## RECORD EXCERPTS
☆ ☆ ☆ ☆ ☆ ☆ ☆
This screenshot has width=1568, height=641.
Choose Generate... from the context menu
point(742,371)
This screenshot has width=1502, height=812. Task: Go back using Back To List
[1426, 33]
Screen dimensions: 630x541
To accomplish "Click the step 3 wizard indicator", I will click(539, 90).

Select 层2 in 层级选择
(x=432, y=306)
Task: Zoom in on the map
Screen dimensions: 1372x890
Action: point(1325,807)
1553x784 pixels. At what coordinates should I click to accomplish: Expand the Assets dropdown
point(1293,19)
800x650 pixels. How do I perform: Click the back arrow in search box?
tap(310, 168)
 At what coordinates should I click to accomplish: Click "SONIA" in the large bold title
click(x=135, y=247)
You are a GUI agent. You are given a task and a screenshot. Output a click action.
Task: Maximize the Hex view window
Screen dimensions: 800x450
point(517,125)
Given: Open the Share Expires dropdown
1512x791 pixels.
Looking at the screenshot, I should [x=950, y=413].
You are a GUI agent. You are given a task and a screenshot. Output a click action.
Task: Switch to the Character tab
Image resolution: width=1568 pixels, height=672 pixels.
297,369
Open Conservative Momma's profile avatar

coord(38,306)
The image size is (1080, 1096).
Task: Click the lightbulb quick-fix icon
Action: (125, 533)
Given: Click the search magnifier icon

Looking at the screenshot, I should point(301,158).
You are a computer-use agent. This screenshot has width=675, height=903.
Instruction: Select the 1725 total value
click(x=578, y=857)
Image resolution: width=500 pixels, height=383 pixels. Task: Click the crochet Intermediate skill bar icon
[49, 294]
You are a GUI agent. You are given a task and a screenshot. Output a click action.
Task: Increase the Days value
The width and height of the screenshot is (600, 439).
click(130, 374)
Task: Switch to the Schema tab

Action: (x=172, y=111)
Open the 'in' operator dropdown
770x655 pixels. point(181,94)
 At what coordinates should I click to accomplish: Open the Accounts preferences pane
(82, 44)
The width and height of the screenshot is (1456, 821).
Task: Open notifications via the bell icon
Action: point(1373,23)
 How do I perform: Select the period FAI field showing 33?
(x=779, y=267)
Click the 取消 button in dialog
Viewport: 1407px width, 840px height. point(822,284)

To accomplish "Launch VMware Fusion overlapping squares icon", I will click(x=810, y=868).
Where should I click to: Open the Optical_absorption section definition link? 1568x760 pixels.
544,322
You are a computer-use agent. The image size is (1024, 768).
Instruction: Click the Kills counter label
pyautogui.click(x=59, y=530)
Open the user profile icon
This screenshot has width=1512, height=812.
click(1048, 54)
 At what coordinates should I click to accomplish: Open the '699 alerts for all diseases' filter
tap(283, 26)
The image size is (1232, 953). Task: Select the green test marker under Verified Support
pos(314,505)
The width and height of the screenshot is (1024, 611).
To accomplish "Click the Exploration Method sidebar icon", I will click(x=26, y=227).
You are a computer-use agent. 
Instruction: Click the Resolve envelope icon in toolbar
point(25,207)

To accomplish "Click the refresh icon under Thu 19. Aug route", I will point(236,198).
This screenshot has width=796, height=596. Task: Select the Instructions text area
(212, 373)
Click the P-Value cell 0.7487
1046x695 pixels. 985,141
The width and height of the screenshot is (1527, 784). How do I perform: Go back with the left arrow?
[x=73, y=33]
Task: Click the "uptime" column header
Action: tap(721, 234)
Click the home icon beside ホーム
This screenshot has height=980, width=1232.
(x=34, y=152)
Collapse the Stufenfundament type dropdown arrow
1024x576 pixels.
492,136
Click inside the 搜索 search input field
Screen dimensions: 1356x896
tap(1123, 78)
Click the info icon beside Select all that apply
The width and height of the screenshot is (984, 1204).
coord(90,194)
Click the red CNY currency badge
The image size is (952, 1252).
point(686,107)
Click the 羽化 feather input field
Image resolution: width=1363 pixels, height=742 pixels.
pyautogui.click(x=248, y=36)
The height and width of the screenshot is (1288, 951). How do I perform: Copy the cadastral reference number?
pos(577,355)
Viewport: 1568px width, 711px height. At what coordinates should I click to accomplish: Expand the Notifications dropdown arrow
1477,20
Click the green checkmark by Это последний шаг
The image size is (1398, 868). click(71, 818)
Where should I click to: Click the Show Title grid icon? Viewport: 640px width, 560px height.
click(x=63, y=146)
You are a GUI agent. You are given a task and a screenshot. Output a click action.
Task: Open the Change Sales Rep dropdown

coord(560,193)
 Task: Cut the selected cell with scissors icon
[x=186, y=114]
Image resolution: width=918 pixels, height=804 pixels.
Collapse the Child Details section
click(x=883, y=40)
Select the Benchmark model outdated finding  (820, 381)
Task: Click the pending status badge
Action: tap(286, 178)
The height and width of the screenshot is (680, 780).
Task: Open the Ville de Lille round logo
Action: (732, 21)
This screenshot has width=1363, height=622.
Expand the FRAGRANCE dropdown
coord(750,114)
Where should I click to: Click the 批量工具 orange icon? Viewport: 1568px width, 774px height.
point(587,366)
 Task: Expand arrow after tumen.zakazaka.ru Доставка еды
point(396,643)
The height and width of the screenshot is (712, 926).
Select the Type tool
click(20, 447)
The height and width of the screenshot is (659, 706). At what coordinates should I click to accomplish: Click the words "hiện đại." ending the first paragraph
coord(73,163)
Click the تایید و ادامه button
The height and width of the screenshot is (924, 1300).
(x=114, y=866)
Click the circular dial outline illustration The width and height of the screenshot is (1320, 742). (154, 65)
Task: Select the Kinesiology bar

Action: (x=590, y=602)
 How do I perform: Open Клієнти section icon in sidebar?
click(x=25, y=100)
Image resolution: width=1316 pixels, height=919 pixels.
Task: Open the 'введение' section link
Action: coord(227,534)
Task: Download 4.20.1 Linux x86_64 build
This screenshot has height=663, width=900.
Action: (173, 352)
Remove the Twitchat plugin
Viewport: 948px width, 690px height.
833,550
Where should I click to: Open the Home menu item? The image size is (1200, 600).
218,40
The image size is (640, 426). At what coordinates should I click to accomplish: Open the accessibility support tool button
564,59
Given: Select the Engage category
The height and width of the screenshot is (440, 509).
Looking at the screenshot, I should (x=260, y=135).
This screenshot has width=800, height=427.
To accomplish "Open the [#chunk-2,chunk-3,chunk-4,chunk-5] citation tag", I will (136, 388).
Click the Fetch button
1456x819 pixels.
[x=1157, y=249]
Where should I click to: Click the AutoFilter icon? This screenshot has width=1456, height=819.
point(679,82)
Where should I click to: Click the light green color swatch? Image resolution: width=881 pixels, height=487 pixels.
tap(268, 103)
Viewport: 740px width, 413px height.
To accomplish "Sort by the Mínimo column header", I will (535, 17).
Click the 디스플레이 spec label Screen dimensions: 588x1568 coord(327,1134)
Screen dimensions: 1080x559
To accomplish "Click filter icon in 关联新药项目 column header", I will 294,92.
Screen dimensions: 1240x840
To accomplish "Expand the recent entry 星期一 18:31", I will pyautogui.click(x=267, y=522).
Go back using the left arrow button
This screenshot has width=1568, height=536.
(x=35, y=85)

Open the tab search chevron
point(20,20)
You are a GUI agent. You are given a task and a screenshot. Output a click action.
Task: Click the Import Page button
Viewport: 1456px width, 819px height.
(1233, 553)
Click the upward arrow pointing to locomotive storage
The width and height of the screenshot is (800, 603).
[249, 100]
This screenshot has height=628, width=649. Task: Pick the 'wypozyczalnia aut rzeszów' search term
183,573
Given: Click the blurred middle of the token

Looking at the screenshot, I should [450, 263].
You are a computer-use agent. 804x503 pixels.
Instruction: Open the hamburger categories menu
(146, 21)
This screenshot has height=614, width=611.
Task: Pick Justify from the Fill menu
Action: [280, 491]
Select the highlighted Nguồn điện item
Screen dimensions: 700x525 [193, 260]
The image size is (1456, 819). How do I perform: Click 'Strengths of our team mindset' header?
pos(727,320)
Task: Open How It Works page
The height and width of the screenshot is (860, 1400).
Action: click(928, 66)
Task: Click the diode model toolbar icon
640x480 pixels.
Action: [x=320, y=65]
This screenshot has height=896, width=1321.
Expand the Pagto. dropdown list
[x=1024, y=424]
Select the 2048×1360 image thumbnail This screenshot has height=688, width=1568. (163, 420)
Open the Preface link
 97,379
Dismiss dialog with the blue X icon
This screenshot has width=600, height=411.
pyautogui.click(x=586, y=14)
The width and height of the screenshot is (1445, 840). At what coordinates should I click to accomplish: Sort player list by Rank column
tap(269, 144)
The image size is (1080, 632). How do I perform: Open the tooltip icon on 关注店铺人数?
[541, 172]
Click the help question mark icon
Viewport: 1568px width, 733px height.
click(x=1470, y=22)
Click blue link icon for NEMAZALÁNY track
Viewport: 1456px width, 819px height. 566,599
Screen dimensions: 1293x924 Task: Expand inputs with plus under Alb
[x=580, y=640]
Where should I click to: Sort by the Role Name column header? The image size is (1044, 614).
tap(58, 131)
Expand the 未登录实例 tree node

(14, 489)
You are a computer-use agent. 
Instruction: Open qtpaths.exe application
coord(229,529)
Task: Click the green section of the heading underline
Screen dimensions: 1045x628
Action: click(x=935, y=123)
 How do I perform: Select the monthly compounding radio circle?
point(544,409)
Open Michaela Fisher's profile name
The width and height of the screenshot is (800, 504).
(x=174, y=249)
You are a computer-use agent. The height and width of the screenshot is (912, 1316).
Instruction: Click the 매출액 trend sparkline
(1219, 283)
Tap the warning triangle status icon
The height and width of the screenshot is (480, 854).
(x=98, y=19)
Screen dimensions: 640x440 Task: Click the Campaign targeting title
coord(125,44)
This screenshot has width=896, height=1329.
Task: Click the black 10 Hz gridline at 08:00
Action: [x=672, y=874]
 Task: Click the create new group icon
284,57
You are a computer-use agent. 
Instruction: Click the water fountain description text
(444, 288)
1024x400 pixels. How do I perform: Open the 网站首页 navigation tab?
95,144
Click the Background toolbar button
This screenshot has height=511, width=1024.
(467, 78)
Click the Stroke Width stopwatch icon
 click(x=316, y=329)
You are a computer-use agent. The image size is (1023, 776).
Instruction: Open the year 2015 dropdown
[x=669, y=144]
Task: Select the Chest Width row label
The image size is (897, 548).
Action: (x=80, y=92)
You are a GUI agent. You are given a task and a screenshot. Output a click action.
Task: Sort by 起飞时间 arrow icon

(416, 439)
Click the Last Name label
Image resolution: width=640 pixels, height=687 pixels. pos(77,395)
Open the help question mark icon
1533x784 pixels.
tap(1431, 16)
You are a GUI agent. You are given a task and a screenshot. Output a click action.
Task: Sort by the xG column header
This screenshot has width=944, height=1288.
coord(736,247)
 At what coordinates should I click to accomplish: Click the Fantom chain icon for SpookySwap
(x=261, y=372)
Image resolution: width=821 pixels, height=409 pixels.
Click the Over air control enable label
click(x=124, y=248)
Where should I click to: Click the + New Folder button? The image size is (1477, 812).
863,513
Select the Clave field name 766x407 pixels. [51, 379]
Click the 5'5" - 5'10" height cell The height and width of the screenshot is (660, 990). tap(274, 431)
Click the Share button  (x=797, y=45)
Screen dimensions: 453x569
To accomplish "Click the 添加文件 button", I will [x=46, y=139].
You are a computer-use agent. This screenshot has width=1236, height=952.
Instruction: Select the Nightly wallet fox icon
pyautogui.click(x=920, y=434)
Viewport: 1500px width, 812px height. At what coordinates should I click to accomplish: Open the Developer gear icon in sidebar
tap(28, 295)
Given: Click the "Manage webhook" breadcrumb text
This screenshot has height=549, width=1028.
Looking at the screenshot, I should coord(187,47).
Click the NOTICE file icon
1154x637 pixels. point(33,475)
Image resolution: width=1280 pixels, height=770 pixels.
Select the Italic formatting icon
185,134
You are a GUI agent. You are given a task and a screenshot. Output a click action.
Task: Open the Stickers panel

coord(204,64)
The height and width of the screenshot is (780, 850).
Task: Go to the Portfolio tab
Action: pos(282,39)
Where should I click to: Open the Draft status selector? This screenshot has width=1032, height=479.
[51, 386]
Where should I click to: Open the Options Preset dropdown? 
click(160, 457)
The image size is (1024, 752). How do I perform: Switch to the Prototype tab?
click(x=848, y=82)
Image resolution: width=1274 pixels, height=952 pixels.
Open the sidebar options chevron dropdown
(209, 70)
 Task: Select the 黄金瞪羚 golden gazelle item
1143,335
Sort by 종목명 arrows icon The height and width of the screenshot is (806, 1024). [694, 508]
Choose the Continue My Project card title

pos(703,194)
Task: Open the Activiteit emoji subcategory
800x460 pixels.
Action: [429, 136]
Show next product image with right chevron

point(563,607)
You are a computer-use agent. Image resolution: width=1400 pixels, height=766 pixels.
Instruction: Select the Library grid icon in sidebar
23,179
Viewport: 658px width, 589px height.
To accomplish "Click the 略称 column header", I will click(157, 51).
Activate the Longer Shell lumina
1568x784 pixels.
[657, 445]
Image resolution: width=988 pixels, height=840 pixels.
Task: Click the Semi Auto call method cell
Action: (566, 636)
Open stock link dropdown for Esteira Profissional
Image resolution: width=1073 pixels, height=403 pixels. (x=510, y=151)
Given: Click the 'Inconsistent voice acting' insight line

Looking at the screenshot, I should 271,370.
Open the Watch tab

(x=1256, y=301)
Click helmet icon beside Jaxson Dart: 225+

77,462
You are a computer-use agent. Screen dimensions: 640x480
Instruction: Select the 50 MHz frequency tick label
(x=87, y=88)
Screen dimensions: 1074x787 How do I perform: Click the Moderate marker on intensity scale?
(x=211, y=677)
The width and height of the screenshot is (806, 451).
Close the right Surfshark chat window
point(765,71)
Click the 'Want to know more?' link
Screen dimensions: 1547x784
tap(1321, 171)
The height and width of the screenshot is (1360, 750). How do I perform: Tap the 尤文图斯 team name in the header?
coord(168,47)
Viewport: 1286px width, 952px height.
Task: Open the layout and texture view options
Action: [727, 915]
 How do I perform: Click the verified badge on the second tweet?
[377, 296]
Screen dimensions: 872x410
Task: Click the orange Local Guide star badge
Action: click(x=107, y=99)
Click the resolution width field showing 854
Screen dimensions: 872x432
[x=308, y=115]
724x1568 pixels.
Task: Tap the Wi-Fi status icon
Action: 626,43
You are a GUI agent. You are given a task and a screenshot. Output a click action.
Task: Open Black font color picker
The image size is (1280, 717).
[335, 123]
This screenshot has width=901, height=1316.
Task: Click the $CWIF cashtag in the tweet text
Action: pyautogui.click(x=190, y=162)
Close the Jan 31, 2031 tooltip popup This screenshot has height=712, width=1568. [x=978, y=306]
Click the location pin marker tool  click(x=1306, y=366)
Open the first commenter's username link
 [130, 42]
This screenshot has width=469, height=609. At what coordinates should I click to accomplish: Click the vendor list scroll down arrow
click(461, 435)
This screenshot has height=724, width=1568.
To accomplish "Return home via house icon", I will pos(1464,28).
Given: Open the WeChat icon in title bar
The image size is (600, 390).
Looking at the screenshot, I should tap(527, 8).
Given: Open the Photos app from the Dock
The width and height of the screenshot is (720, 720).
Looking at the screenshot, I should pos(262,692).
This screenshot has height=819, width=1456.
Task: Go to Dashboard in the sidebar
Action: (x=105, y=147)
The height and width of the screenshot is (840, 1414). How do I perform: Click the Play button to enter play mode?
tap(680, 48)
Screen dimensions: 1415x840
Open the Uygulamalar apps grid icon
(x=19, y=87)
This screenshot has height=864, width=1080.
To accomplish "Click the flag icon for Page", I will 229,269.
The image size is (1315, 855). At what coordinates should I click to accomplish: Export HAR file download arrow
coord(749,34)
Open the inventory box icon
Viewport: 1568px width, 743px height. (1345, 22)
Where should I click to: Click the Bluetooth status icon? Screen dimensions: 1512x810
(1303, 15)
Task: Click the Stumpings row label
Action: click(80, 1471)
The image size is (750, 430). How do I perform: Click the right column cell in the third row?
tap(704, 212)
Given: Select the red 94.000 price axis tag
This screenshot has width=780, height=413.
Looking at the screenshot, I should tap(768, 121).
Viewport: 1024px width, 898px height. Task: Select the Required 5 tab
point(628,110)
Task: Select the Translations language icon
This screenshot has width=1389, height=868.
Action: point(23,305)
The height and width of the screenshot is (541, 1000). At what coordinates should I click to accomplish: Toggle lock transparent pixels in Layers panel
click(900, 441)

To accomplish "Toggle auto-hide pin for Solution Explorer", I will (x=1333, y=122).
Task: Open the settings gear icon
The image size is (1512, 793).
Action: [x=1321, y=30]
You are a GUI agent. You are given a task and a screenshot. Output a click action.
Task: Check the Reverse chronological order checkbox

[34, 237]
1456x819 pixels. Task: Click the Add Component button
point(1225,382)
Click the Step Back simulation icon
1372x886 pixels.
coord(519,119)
☆ ☆ ☆ ☆ ☆ ☆ ☆
## THE REQUEST
Copy the entries word for word, beginning at the line that contains "Click the help question mark icon" and stopping after the line that contains "Action: click(x=935, y=123)".

## RESPONSE FOR THIS EXERCISE
Click the help question mark icon
Viewport: 1568px width, 733px height.
click(x=1470, y=22)
Click blue link icon for NEMAZALÁNY track
Viewport: 1456px width, 819px height. 566,599
Screen dimensions: 1293x924 Task: Expand inputs with plus under Alb
[x=580, y=640]
Where should I click to: Sort by the Role Name column header? The image size is (1044, 614).
tap(58, 131)
Expand the 未登录实例 tree node

(14, 489)
You are a computer-use agent. 
Instruction: Open qtpaths.exe application
coord(229,529)
Task: Click the green section of the heading underline
Screen dimensions: 1045x628
Action: click(x=935, y=123)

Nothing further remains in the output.